Under the settlement, Fraher agreed to pay a civil penalty of $250,000 and accepted a five-year ban from serving as a corporate executive or board member. Fraher described the enforcement process as one designed to exert intense pressure on individuals, noting that she was effectively cut off from banking services and had her credit lines abruptly closed, tactics she said were used to force compliance by disrupting daily life.
The former executive’s comments shed new light on Silvergate’s decision to wind down operations, which occurred after the collapse of cryptocurrency exchange FTX in late 2022. Contrary to popular narratives that the shutdown was triggered by a bank run or market volatility linked to FTX, Fraher stated the bank voluntarily ceased operations because ongoing administrative and regulatory pressures made it impossible to sustain a viable crypto banking business.
Industry observers have called these regulatory efforts “Operation Chokepoint 2.0,” describing a campaign by U.S. financial regulators to cut off banking services to crypto firms, thereby limiting their ability to function within the broader financial ecosystem. Silvergate was not alone—Signature Bank and Silicon Valley Bank also shuttered in early 2023 due to liquidity challenges spurred by deposit withdrawals and fallout from FTX and several failed crypto lending platforms.

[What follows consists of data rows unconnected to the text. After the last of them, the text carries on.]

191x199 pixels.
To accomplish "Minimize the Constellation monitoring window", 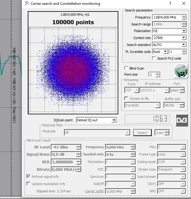I will point(170,4).
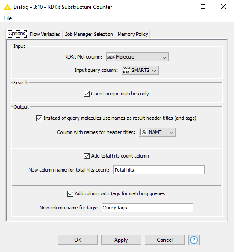Click the S string icon beside NAME

click(x=144, y=132)
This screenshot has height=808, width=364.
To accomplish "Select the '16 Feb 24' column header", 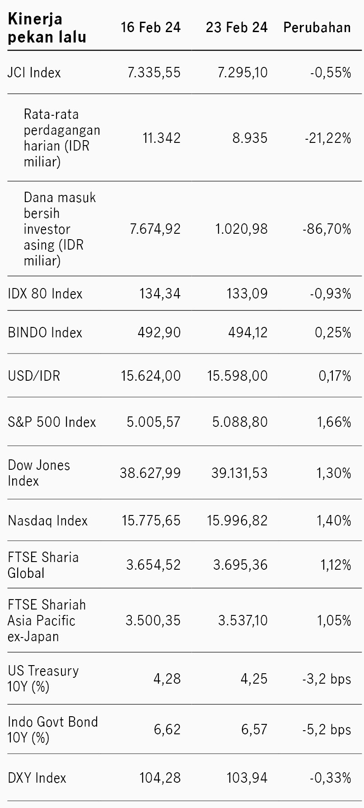I will coord(151,28).
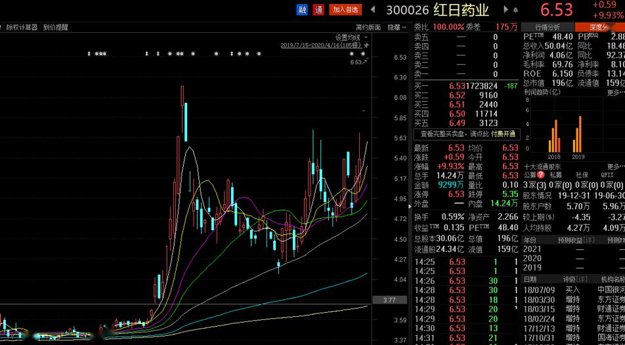The height and width of the screenshot is (345, 625).
Task: Click the 付费开通 paid subscription link
Action: click(503, 134)
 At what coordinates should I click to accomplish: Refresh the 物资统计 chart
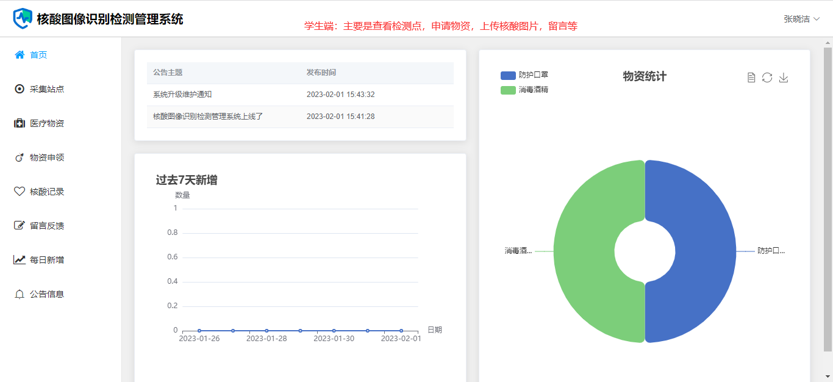(767, 77)
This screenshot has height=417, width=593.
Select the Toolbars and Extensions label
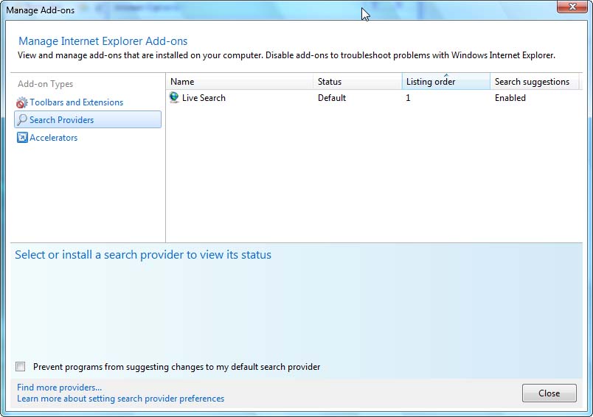(76, 102)
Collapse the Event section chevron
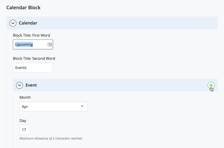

Despite surviving the initial FTX crisis by restructuring its capital and workforce to maintain viability in early 2023, Silvergate ultimately found the intensifying regulatory environment unsustainable. Fraher credited the SEC’s current leadership under Paul Atkins for rescinding the longstanding gag rule that had prevented her from publicly discussing the settlement. She condemned the gag rule as unconstitutional and welcomed the restoration of the right to speak openly about regulatory enforcement’s significant personal and professional toll.